I just needed a phone to make calls, last a long time (battery), and have only the basic features. For $40 this thin entry level mobile looks like something great to have around when I know I’m going to be away from the daily grind and just want a basic device to make calls. Emerging markets you say? This thing looks fashionable enough to be sold in the states!
So what exactly is Nokia doing? I’ve seen their emerging market line and they quite literally look like plain old Nokia phones from half a decade ago. What happens when your local fisherman in India pulls out one of these babies and shows his friends? They all want the same thing! This is what USA Today had to say:
It feels perverse to meet amid the spectacle of 108-inch TV screens, automatic scalp massagers and cars with 20,000-watt stereos and talk about the digital divide. It’s like ordering a seven-course spread at Spago and then discussing world hunger.

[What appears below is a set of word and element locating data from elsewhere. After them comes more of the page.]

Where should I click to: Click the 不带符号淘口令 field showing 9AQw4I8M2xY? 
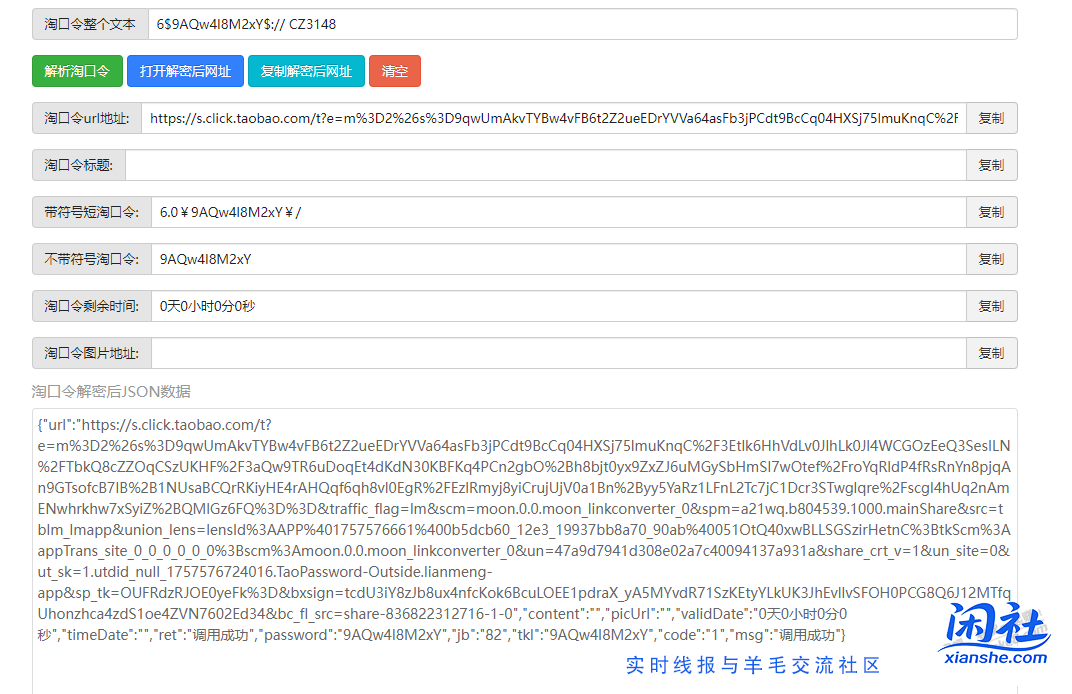pos(558,259)
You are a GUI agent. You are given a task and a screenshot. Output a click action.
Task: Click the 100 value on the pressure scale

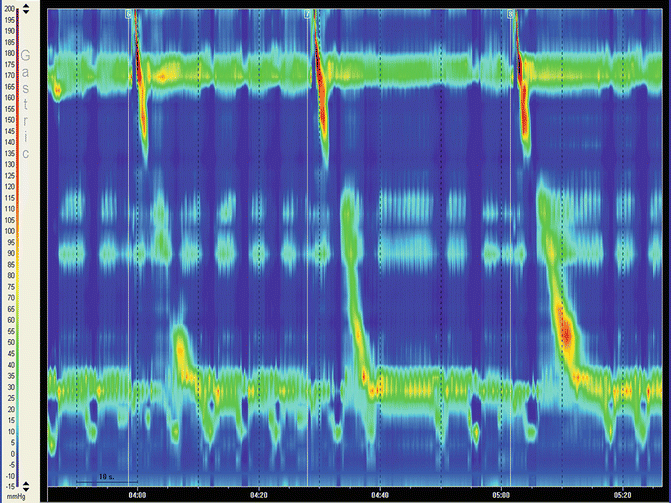point(9,231)
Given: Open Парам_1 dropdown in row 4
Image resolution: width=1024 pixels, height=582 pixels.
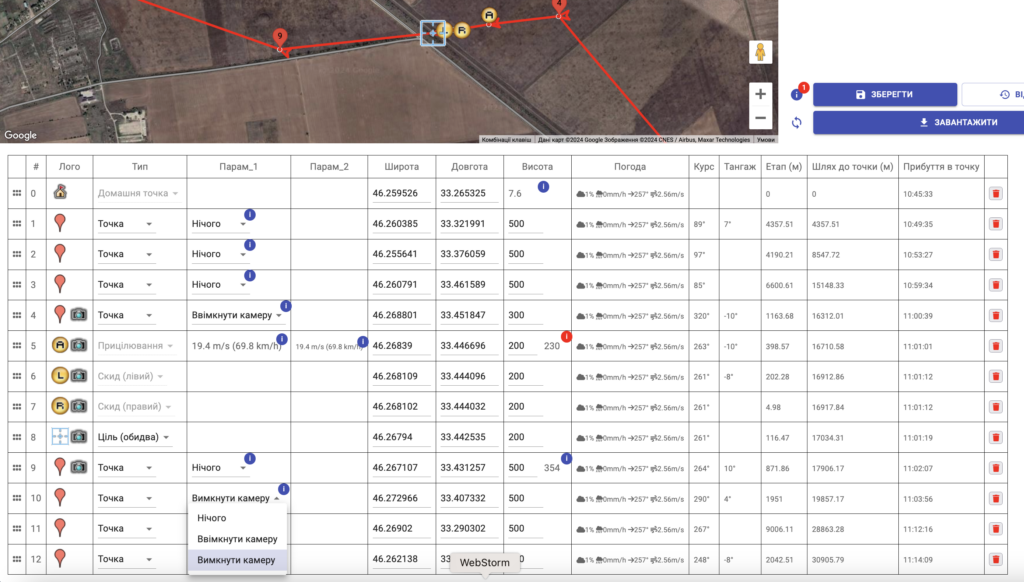Looking at the screenshot, I should point(236,316).

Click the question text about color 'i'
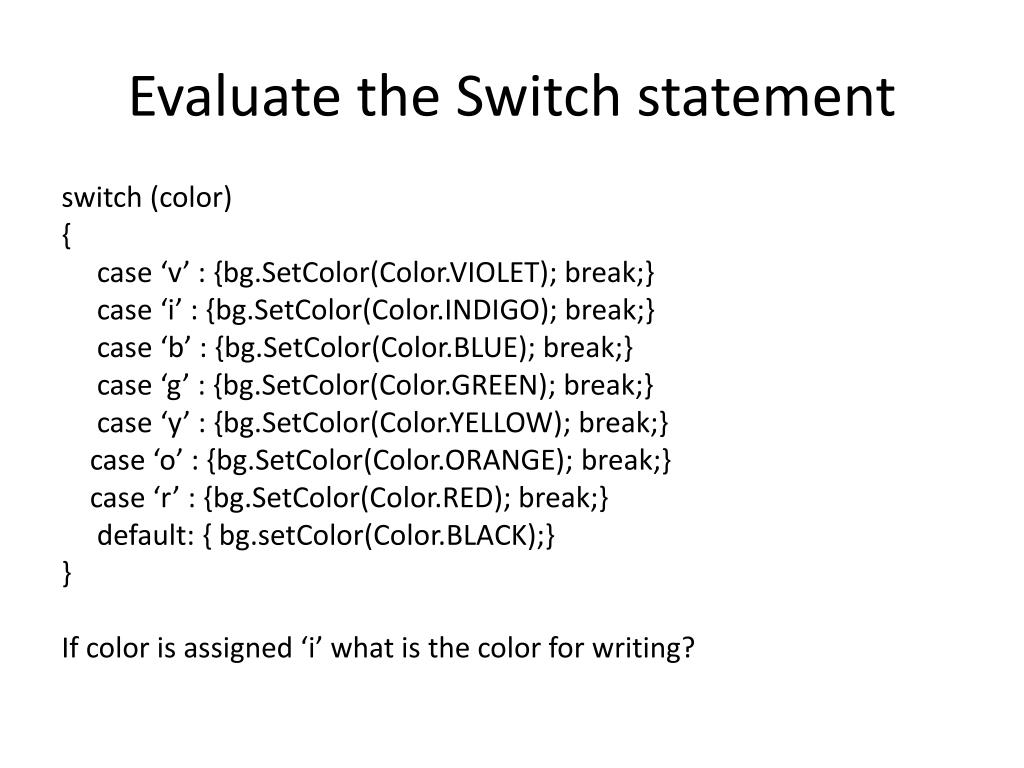click(x=378, y=648)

But for at least two of the CEOs at this month’s Consumer Electronics Show — Ed Zander of Motorola and Olli-Pekka Kallasvuo of Nokia — the billions of unconnected, undigitized, underserved people around the globe are often top of mind.
On the crass side, those billions are virgin potential customers, viewed by cellphone companies much the same as Starbucks sees the unfortunate souls who have never downed a half-caf mocha latte. As Zander noted during his CES speech, the number of new cellphone customers in India each month equals the population of Denmark.
But there’s another, more magnanimous side. Cellphones aren’t at all like mocha lattes. They are miniature self-improvement machines. They can make as much difference in individual lives as literacy, without the steep learning curve.
"In places like India, the impact of cellphones on the gross domestic product is huge," Kallasvuo tells me as we talk in a conference room at the Las Vegas Hilton.
Stories abound, for instance, of farmers or fishermen who start using cellphones to sell goods to the highest bidder instead of the lone buyer in the village, thereby vastly improving their lot. In one little way after another, cellphones act like extra pushes on the economic flywheels of developing nations — actually improving economies so people can, well, buy more cellphones.
Kallasvuo later sends me numbers from a London Business School study concluding that an increase of 10 cellphones per 100 people in a developing country translates into GDP growth of 0.6 percentage points.